▶ **RECORDS TO USE**
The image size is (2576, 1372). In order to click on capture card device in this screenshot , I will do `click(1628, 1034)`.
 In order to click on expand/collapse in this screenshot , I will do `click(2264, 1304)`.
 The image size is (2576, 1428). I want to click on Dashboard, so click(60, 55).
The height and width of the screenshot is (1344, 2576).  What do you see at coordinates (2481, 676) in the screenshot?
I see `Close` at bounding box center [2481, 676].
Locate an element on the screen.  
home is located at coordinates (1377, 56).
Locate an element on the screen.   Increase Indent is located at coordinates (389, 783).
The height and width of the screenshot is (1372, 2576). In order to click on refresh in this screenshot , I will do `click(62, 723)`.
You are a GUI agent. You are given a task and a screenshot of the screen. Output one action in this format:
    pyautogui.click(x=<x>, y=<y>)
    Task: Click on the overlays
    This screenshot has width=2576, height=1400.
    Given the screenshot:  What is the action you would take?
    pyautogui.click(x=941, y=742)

▶ **WHAT TO WORK ON**
Give the lines above as a JSON list of strings, one string per line, leaving out any blank lines.

▶ **SOLUTION TO THE EXERCISE**
[
  "The image size is (2576, 1372). In order to click on capture card device in this screenshot , I will do `click(1628, 1034)`.",
  " In order to click on expand/collapse in this screenshot , I will do `click(2264, 1304)`.",
  " The image size is (2576, 1428). I want to click on Dashboard, so click(60, 55).",
  "The height and width of the screenshot is (1344, 2576).  What do you see at coordinates (2481, 676) in the screenshot?",
  "I see `Close` at bounding box center [2481, 676].",
  "Locate an element on the screen.  ",
  "home is located at coordinates (1377, 56).",
  "Locate an element on the screen.   Increase Indent is located at coordinates (389, 783).",
  "The height and width of the screenshot is (1372, 2576). In order to click on refresh in this screenshot , I will do `click(62, 723)`.",
  "You are a GUI agent. You are given a task and a screenshot of the screen. Output one action in this format:",
  "    pyautogui.click(x=<x>, y=<y>)",
  "    Task: Click on the overlays",
  "    This screenshot has width=2576, height=1400.",
  "    Given the screenshot:  What is the action you would take?",
  "    pyautogui.click(x=941, y=742)"
]